Originally by Photography Stack Exchange contributor. Source · Licensed CC BY-SA 4.0
Photography Stack Exchange contributor
7y ago
2 Answers
1
Looking at his website, I see two main things going on:
1) High contrast imagery. The kind you would get in Lightroom by pushing the Contrast or Clarity sliders to the 80-100 range.
2) Focus on hands as the subject with various props to provide context. This is something nearly every portrait class teaches as a "hack", and is a pictorialist technique (Victorian photographers who sought to replicate what the Renaissance painters did in their portraits). See https://en.wikipedia.org/wiki/Pictorialism
You now have some keywords to use for Googling to find other photographers who use the same techniques.
Personally, these remind me of two famous photographers.
Firstly, there's Diane Arbus' work. Her photographs are high contrast partly as a result of the chemistry available at the time, but also because they were deliberately printed that way. She was also a portraitist and used a lot of Pictorialist techniques.
Take a look at this for some examples:
The other early photographer who took a lot of hand pictures is Alfred Stieglitz, who helped establish photography as an artistic medium.
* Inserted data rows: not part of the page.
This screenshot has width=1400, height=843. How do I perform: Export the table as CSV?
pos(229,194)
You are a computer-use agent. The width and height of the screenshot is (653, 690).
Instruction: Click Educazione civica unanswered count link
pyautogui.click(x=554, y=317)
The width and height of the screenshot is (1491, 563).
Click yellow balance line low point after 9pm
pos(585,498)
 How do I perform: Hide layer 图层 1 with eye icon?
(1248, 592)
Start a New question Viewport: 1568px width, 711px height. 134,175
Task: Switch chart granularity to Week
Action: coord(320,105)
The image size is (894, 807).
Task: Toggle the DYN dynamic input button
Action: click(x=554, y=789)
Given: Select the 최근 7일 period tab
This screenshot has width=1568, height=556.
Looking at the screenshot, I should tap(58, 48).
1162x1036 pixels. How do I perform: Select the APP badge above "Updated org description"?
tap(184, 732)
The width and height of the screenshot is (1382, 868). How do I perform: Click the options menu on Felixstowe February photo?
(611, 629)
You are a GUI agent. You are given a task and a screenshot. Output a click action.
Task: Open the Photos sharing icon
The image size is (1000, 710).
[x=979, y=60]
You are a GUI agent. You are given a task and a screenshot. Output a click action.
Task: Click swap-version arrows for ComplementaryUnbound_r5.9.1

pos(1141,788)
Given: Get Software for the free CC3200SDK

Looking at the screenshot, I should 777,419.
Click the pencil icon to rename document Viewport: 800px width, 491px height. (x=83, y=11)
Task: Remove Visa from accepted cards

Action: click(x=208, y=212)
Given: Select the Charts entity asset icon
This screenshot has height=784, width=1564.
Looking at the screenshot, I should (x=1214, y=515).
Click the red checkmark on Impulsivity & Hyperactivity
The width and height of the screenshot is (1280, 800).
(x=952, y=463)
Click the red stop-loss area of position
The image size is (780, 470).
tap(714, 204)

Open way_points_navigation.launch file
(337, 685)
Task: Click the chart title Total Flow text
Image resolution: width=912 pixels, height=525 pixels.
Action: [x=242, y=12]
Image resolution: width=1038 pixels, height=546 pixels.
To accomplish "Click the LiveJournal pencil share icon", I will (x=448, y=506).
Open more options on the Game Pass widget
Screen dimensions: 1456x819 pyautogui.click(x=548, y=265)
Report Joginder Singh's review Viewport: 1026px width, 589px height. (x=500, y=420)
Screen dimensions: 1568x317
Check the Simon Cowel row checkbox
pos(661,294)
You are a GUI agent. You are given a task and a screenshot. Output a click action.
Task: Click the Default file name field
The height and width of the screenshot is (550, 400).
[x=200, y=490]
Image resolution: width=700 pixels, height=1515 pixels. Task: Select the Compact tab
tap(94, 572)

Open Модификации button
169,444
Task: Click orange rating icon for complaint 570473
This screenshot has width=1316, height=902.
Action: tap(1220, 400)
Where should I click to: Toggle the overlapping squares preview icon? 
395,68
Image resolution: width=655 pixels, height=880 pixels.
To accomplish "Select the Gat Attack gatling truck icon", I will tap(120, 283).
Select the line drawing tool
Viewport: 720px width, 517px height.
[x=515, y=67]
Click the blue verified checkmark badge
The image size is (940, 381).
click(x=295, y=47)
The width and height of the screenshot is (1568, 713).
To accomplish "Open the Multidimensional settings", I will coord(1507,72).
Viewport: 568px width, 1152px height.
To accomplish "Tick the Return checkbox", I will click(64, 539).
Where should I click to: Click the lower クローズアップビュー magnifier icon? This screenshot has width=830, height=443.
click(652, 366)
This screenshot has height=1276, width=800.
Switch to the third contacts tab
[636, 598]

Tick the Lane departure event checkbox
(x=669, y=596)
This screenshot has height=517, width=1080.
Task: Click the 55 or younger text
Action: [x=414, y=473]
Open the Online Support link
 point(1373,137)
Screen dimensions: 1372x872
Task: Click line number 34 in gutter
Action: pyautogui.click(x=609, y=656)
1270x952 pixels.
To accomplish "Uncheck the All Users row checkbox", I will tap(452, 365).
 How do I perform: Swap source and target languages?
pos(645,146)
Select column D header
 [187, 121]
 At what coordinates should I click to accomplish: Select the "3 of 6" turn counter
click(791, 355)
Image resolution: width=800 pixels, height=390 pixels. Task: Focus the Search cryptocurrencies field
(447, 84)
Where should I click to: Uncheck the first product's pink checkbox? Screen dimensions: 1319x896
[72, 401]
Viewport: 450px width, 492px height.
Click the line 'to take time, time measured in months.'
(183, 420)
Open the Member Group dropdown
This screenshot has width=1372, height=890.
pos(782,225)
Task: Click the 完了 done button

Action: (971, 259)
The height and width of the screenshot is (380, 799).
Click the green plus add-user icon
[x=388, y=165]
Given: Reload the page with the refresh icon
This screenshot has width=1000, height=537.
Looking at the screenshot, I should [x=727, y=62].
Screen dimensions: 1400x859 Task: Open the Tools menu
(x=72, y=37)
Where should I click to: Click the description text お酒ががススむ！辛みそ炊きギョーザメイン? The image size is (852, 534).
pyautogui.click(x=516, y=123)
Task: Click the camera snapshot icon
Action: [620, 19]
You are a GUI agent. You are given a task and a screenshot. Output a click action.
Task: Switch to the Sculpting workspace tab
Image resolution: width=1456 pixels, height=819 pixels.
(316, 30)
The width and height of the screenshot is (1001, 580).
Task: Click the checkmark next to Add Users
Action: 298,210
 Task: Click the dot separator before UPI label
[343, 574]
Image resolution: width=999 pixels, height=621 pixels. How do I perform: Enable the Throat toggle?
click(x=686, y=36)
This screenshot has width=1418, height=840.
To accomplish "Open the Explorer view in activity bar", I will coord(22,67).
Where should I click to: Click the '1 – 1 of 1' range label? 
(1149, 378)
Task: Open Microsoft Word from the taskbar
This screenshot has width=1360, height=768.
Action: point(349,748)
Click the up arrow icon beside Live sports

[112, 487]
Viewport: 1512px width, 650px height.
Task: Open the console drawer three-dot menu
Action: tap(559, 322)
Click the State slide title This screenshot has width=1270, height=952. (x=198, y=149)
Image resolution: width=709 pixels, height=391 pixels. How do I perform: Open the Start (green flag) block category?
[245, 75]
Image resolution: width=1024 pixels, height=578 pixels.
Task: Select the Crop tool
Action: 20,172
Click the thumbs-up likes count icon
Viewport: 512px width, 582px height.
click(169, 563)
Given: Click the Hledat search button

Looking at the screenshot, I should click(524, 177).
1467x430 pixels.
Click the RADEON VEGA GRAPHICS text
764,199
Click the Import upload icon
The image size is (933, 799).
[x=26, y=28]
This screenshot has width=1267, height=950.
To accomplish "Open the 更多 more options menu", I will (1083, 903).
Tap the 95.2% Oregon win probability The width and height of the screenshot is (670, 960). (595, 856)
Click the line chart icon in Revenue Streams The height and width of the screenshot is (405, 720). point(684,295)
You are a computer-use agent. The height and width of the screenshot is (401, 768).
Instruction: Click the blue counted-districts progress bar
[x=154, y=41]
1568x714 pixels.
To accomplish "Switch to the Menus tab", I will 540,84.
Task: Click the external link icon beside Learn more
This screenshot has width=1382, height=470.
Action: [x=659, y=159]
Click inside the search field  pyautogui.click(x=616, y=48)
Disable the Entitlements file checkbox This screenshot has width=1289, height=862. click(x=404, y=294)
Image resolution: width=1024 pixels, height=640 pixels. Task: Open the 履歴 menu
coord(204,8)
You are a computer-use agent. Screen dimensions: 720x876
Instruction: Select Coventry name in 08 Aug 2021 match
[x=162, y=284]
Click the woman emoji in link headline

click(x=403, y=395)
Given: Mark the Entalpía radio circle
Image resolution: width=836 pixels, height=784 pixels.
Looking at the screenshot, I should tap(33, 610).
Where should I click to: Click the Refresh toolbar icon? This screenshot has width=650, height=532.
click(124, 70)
His muse/obsession was the painter Georgia O'Keeffe, and he took a large number of pictures of her hands. Just Google "stieglitz o'keeffe hands" and you'll see what I mean.
Originally by user82266. Source · Licensed CC BY-SA 4.0
user82266
7y ago
0
Generated from our catalog & community — verify before relying on it.
A useful way to approach Tim Booth’s work is by looking at both style and subject matter rather than only searching for exact visual matches.
From the examples discussed, two key influences stand out:
- High-contrast black-and-white portraiture: Booth’s images emphasize texture and tonal separation, similar to strongly processed or naturally contrasty monochrome work.
- Hands as expressive portrait subjects: Using hands, gesture, and props to imply identity or story is a long-standing portrait technique.
A relevant movement to research is Pictorialism, where photographers often borrowed ideas from painted portraiture, including expressive poses and symbolic details.
Photographers mentioned as useful references are:
- John Coplans — especially for body-part studies and the way the body itself becomes the subject.
- Diane Arbus — for stark, direct, high-contrast portrait qualities.
For your project, try searching with keywords like high-contrast portraiture, hand studies, gesture in portraiture, and pictorialism. That should lead you to photographers and techniques related to Booth’s portraits of hands, even if they are not direct influences.